### TO DO
Swap "datasets" for "collections" in the ERDDAP web logs text from "Filtering out bots/crawlers/spam" to "ERDDAP servers etc.)", and give that stretch back.

### PROVIDED PASSAGE
ERDDAP web logs analysis

Develop a tool that reads in the web logs of an ERDDAP server to analyse how the server is being used. This would include:

Filtering out bots/crawlers/spam
Analysing and visualising which datasets receive the most requests
Examining geographical/temporal distribution of users
Investigating what user agents are making requests (browsers, erddapy, other ERDDAP servers etc.)

Initially this will be a static tool that is run on the tomcat/nginx logs of an ERDDAP server. The next step will be to run it alongside the ERDDAP server perhaps with a tool like prometheus

Expected Outcomes:

A python based tool that ERDDAP admins can use to quickly and easily establish how data from their server are being used.

This tool will be rapidly iterated on by the community (current ERDDAP operators). Once the tool is stable, it may be integrated into core ERDDAP, or changes made to core ERDDAP to enable the tool to be used more easily

Skills required:

Python
Some knowledge of servers/web logs useful
Access to logs from an active ERDDAP server useful

Difficulty:

Novice

Relevant links:

Work in progress here https://github.com/callumrollo/erddaplogs

Other potentially relevant tools that have been referenced:

Functioning Prototype

Workflow

Read in apache and nginx logs, combine them into one consistent dataframe
Find the ips that made the greatest number of requests. Get their info from ip-api.com
Remove suspected spam/bot requests
Perform basic anaylysis to graph number of requests and users over time, most popular datasets/datatypes and geographic distribution of users etc
Output anonymized data for sharing via ERDDAP

### GIVEN RECORDS
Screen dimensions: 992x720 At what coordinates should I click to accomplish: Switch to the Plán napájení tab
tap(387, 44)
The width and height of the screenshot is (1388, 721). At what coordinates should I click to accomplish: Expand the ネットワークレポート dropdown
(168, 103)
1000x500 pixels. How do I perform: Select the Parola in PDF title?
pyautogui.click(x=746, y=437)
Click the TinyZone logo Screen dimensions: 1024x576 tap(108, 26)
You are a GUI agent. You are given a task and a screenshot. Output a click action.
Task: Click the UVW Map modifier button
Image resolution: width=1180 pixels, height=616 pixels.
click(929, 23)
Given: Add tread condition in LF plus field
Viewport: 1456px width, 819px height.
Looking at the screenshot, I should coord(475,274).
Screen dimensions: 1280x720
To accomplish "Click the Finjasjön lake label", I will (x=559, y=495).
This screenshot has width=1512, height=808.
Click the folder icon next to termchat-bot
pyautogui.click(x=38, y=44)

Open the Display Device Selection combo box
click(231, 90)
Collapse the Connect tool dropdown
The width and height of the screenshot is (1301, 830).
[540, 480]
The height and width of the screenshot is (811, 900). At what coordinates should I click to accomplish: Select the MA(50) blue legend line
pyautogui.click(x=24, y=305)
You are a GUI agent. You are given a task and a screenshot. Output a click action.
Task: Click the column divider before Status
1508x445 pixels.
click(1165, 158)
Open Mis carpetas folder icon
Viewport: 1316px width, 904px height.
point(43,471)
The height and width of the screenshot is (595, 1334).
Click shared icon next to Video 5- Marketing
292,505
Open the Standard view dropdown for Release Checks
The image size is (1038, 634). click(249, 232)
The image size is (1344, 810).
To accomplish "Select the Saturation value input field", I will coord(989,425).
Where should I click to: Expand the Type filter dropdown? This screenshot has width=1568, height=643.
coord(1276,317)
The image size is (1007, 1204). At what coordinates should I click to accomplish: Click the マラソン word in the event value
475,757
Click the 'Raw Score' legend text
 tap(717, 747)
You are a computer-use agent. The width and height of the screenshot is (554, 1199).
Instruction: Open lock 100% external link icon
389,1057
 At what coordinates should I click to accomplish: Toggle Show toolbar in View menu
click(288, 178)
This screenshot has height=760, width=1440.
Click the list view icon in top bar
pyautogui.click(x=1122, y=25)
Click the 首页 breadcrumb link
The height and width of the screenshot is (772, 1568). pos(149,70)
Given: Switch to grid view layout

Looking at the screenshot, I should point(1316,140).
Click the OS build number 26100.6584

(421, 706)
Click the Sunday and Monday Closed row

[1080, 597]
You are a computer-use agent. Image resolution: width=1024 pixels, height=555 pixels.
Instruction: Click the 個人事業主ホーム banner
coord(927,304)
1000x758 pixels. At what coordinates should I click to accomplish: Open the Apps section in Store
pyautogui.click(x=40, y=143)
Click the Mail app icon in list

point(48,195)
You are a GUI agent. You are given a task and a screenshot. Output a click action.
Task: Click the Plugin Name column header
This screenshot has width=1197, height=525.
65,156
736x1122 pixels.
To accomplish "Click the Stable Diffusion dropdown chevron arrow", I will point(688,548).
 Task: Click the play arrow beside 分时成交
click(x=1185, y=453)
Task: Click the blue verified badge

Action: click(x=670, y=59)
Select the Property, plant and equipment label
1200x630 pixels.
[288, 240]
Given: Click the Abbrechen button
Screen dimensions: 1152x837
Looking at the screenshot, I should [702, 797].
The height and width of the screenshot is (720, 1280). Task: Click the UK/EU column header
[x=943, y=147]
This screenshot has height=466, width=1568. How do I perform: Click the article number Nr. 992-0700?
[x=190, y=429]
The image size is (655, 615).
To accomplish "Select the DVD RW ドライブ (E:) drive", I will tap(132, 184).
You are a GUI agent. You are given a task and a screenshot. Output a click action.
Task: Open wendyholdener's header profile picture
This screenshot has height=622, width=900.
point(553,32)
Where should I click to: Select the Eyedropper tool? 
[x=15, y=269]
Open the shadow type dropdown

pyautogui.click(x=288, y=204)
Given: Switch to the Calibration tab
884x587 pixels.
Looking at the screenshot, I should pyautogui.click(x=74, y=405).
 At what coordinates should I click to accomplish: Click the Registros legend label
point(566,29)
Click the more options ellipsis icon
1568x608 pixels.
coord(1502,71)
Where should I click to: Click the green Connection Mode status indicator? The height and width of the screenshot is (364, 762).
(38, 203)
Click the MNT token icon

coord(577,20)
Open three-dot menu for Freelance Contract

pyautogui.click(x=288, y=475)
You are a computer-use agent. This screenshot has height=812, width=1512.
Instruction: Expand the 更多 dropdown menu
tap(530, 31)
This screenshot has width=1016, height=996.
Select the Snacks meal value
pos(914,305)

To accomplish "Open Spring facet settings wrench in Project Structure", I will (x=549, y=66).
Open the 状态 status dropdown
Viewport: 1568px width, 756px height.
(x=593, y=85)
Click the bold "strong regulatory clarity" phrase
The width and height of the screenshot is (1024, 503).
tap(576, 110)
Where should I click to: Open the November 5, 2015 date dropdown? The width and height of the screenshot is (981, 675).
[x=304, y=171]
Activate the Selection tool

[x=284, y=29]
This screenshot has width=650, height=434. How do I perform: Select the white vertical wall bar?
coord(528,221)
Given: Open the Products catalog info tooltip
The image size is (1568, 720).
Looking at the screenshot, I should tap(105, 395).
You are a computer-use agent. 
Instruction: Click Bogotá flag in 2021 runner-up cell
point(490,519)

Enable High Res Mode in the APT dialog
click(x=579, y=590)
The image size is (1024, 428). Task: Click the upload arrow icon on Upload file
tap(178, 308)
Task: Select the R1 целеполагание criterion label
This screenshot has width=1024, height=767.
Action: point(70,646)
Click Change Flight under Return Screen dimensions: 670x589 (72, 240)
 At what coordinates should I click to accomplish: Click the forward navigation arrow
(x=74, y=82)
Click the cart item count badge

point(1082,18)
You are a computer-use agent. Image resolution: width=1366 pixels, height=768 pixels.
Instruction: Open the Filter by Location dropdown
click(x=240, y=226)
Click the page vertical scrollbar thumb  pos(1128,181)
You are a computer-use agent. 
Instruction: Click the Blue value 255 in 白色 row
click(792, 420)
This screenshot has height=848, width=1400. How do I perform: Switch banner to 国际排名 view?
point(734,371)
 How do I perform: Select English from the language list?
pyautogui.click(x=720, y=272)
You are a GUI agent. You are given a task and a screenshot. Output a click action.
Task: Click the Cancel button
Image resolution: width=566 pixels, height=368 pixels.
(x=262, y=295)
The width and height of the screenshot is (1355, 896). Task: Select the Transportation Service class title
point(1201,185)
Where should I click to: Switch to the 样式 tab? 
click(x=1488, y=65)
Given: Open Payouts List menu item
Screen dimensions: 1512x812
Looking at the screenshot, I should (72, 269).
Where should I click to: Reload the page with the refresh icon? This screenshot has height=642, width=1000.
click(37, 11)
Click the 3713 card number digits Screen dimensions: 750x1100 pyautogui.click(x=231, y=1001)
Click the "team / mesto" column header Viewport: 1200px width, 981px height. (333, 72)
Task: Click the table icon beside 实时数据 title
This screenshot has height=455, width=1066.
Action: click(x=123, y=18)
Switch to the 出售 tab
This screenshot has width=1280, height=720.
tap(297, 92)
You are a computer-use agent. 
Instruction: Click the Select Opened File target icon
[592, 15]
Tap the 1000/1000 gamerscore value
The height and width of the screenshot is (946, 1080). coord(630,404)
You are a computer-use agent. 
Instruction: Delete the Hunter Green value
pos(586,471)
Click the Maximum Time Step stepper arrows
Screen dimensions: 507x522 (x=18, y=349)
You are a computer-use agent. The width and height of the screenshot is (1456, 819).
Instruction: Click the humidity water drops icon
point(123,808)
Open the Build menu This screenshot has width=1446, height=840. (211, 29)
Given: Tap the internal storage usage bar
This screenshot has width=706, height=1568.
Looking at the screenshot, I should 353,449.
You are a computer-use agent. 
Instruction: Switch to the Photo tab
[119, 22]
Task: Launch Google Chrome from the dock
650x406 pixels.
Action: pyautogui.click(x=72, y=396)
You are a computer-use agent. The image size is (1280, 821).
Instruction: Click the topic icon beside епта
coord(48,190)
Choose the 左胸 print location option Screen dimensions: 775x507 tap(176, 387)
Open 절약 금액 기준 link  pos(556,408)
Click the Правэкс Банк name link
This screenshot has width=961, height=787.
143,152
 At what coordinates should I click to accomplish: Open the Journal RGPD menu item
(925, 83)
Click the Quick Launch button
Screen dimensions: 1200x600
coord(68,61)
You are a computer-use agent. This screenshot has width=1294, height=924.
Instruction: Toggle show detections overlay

### THE SOLUTION
Filtering out bots/crawlers/spam
Analysing and visualising which collections receive the most requests
Examining geographical/temporal distribution of users
Investigating what user agents are making requests (browsers, erddapy, other ERDDAP servers etc.)